I’m sharing for the reason I always do – sharing about my experiences is part of who I am, it feels good, and it might serve someone who is reading.

It’s interesting to observe how this has rattled me. I take pride in my appearance, and like to look my best, but I didn’t consider myself to be vain or overly concerned with my looks. And yet, this experience has demonstrated that when my perception of my appearance falls so far short of what I believe to be an acceptable standard, it affects me in so many ways. How I show up in public. How I feel about socialising with friends and family. How I panic when a loved one moves to kiss me on the cheek. How much I avoid interacting with strangers. What my inner voice says when I look in the mirror. And how I hide as much as possible.

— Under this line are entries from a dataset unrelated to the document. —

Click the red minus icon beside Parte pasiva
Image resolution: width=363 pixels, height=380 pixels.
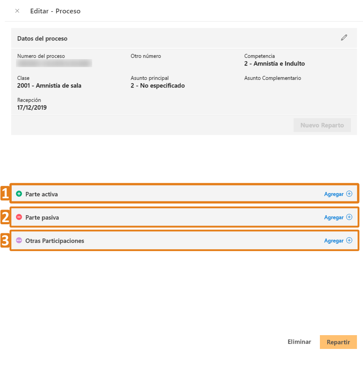19,217
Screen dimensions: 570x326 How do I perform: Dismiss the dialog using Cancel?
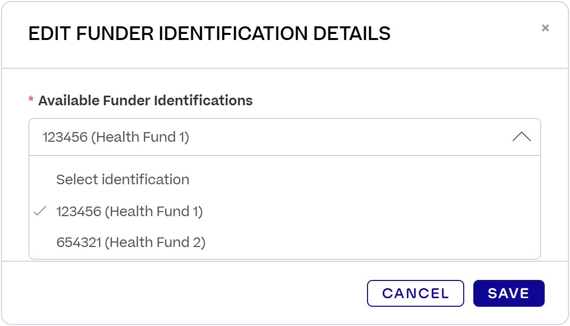coord(416,293)
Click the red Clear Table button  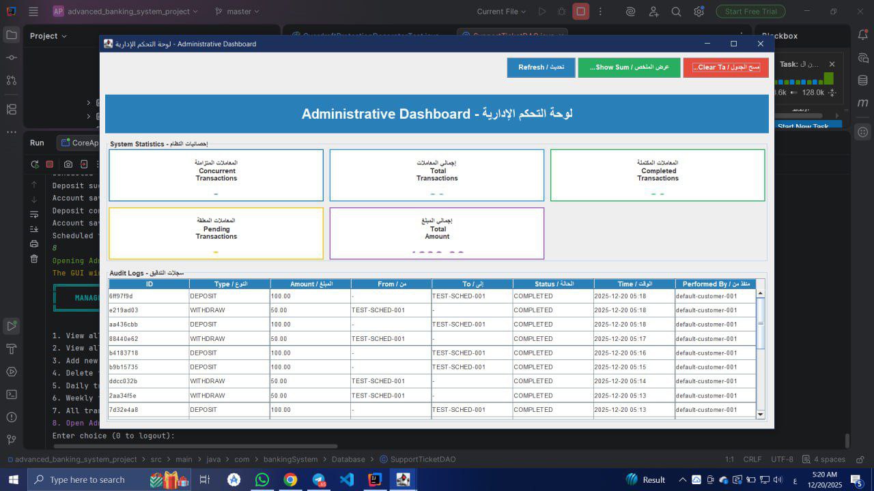pos(726,68)
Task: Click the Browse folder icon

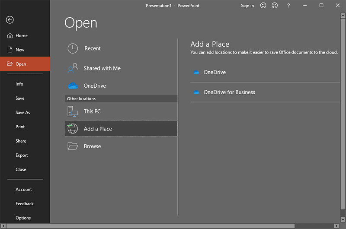Action: coord(73,146)
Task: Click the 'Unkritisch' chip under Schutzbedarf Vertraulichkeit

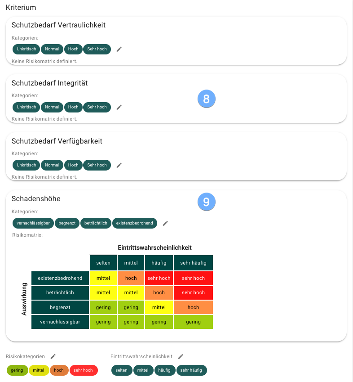Action: [26, 49]
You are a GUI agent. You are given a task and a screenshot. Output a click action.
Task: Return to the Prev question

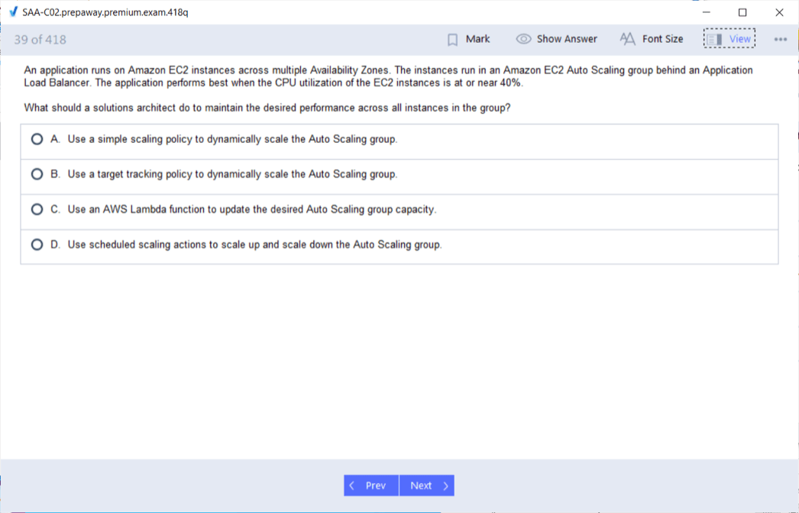point(371,485)
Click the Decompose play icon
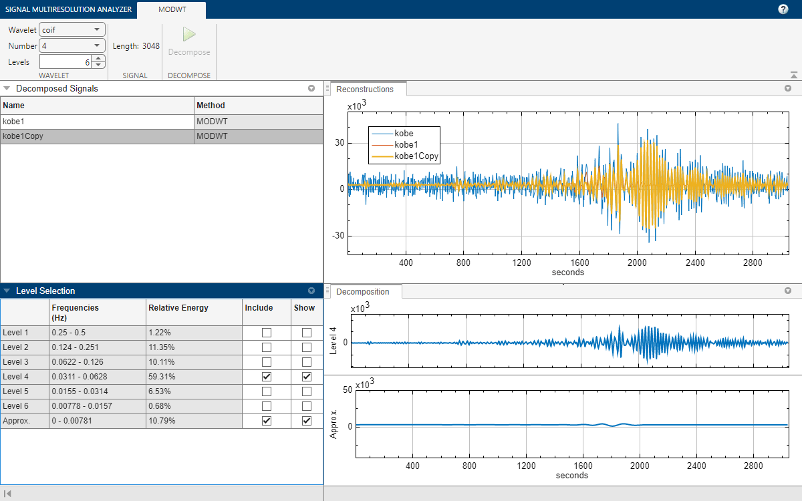Screen dimensions: 802x501 (x=189, y=35)
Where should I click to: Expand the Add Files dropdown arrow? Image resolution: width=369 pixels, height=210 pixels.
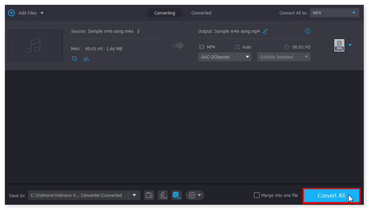[x=42, y=13]
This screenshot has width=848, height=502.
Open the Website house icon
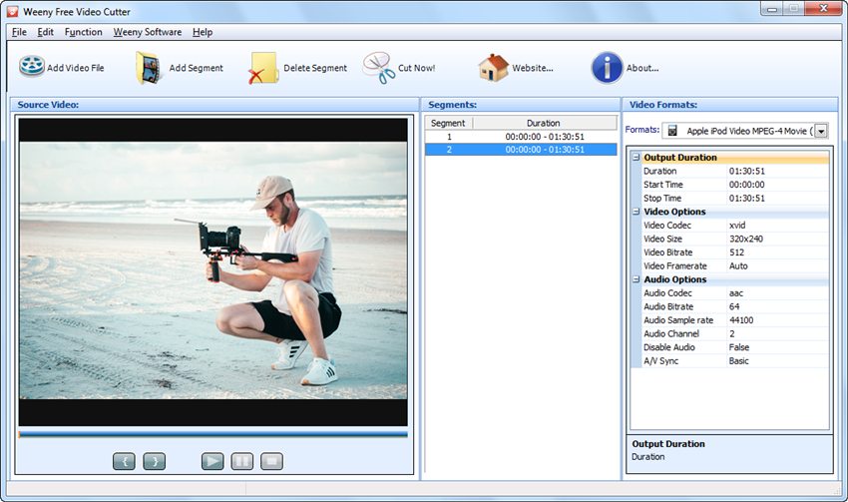(x=493, y=68)
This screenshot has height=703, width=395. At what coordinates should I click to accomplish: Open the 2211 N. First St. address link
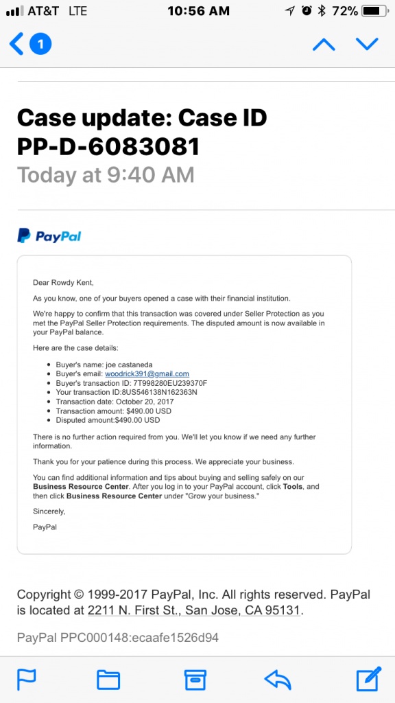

There was a point when I thought that the best thing for me to do would be to overcome this self-consciousness by feeling the fear and doing it anyway – selfies, videos, just rip off the bandaid and get over it. But on reflection, I don’t think that’s what I need, I don’t think it would be helpful, and it’s just not where I’m at. Vulnerability can be a beautiful thing, but it needs to be held in a container of trust. It’s self preservation to know the difference between baring your soul in a trusting relationship compared with the local gossip. And putting my face online right now would feel like giving the town gossip flyers to hand out to everyone with the headline “Doesn’t she look hideousl!”

I’ll come out of my shell and grow my visibility when I’m good & ready. It’s healthy to acknowledge that I don’t possess the trust required to so yet. And it’s ok to be gentle with myself. I make the rules.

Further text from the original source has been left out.